抗体偶联药物抗HER²单抗-MCC-DM1质控方法的建立

目的:建立抗体偶联药物(ADC)抗人表皮生长因子受体-2(HER2)单抗-马来酰亚胺基-环己烷-1-羧化物(MCC)-美登素衍生物(DM1)(trastuzumab-DM1, T-DM1)的质控方法。方法:利用人乳腺癌BT-474细胞增殖抑制实验测定T-DM1的生物学活性;利用生物分子间相互作用分析核心技术(biomolecular interaction analysis core-technology, BIAcore)测定其结合常数(KD);利用HER2抗原和抗DM1抗体双夹心酶联免疫法(ELISA)对T-DM1进行鉴别;利用液质联用法和紫外分光光度法测定药物抗体偶联比(DAR);利用反相高效液相色谱(RP-HPLC)法测定游离药物DM1的含量;利用十二烷基磺酸钠-毛细管凝胶电泳(capillary electrophoresis-sodium dodecyl sulfonate,CE-SDS)和分子排阻色谱(sizeexclusion-high performance liquid chromatography, SE-HPLC)分析纯度;利用成像毛细管等点聚焦电泳(iCIEF)分析电荷异质性,其他各项指标均符合现行版中国药典的要求及其他相关要求。结果:T-DM1生物学活性相对效价为(94.04±2.60)%, KD为(1.03±0.02)E-9 mol·L-1, RSD均小于5%; ELISA鉴别为阳性;液质联用法和紫外分光光度法测得的DAR分别为3.21及3.25; RP-HPLC法测定游离药物DM1的含量为(0.8222±0.0505)%, RSD小于10%;非还原CE-SDS主峰面积为(96.63±0.07)%, RSD为0.07%; SE-HPLC主峰面积为(97.65±0.0058)%, RSD为0.0058%; iCIEF分析可以将每个偶联数的抗体药物分开,达到很好的鉴别。结论:建立ADC中T-DM1质控方法具有保证产品安全、有效、质量可控的特点,为我国ADC的质量检测提供了参考依据。

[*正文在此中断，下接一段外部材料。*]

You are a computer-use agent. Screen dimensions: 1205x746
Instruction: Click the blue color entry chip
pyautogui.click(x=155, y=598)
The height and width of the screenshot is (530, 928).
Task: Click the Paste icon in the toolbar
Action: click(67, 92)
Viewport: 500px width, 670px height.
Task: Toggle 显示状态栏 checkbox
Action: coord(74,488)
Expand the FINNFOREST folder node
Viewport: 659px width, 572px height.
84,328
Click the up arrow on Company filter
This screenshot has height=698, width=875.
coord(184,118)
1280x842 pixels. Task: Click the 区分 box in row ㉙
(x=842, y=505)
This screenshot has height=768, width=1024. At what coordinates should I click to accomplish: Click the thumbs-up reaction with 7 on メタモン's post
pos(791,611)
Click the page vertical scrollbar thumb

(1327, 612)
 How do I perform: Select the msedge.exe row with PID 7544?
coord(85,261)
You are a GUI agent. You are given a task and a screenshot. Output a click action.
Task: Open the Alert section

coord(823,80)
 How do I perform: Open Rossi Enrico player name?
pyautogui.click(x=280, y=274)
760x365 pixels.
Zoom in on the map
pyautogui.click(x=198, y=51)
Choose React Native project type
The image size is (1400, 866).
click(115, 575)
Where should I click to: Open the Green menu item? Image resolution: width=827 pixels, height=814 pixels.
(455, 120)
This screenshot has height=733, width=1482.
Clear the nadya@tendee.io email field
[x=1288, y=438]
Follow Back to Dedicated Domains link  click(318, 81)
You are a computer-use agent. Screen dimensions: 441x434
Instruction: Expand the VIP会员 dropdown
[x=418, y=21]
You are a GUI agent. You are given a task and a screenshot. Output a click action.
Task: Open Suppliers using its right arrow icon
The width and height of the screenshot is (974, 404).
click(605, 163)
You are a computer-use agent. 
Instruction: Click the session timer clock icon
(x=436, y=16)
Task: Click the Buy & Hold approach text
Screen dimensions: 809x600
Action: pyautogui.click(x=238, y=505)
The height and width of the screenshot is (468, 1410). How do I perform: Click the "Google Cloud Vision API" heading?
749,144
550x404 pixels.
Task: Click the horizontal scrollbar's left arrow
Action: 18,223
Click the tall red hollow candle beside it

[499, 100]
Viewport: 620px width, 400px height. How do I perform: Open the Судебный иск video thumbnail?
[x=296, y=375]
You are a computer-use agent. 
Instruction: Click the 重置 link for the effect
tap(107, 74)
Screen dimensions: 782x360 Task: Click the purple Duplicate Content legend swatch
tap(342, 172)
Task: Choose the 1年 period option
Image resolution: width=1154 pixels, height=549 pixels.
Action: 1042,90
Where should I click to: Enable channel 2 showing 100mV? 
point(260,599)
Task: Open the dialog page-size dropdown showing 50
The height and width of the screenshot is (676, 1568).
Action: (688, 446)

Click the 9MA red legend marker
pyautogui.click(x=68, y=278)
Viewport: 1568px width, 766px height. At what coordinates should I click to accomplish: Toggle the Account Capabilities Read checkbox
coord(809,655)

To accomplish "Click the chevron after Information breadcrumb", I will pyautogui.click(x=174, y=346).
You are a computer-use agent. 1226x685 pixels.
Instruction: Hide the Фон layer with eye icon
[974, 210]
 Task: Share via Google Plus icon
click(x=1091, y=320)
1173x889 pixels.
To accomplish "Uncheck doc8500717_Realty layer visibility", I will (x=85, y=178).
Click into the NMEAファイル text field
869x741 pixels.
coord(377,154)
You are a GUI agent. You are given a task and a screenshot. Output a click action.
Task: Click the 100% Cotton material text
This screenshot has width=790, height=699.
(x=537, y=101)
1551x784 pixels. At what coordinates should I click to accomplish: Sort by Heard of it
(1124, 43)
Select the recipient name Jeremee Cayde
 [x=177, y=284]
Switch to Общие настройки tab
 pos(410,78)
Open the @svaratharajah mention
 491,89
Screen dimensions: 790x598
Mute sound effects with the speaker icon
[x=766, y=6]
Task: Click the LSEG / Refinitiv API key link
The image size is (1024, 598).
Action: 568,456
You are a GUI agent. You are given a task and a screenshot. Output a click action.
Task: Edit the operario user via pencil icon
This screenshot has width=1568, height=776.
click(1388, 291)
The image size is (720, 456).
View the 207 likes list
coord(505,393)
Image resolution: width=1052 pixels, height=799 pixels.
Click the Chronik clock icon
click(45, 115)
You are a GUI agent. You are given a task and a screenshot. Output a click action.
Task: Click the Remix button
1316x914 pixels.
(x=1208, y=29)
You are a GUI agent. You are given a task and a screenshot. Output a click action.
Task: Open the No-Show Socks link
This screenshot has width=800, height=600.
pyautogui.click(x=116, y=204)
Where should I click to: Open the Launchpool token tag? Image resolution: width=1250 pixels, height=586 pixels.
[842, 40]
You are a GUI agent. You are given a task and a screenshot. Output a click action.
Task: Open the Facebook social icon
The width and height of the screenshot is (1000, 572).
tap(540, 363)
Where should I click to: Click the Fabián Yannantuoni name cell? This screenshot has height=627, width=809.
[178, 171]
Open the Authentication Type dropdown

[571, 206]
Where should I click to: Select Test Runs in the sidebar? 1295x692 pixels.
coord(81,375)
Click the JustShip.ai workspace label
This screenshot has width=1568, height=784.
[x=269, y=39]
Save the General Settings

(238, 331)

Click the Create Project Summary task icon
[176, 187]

Objective:To develop quality control methods of an anti-human epidermal growth factor receptor-2-MCC-DM1(T-DM1), a kind of antibody-drug conjugate(ADC). Methods:The bioactivity of T-DM1 was evaluated by determining its cytotoxic effect on human breast cancer BT-474 cells,the binding constant(KD)was evaluated by biomolecular interaction analysis core-technology(BIAcore), T-DM1 was identified by enzymelinked immune(ELISA), the determination of drug antibody ratio(DAR)was conducted by LC-MS and UV, the determination of free drug DM1 was conducted by reversed-phase-high performance liquid chromatography(RP-HPLC),and purity was analyzed by capillary electrophoresis-sodium dodecyl sulfonate(CE-SDS)and size exclusion-high performance liquid chromatography(SE-HPLC),and the charge heterogeneity was determined by imaged capillary isoelectric focusing(iCIEF). Results:The relative potency of T-DM1 was(94. 04±2. 60)%, and KD was(1. 03±0. 02)E-9 mol·L-1. It was identified as positive by ELISA. The DAR was to be 3. 21 and 3. 25 respectively by LC-MS and UV. The content of free drug DM1 was(0. 8222±0. 0505)%. The main peak area percentage showed by non-reduced CE-SDS was(96. 63±0. 07)%, the main peak area percentage showed by SEC-HPLC was(97. 65±0. 0058)%. Antibody-conjugated drugs with different DAR can be separated effectively by iCIEF. Other indicators were in line with the current edition of the Chinese pharmacopoeia and other related requirements. Conclusion:Methods for quality control of T-DM1 is developed, which ensures the safety, effectiveness and quality controllability of the product and provides a reference for quality control of domestic ADC.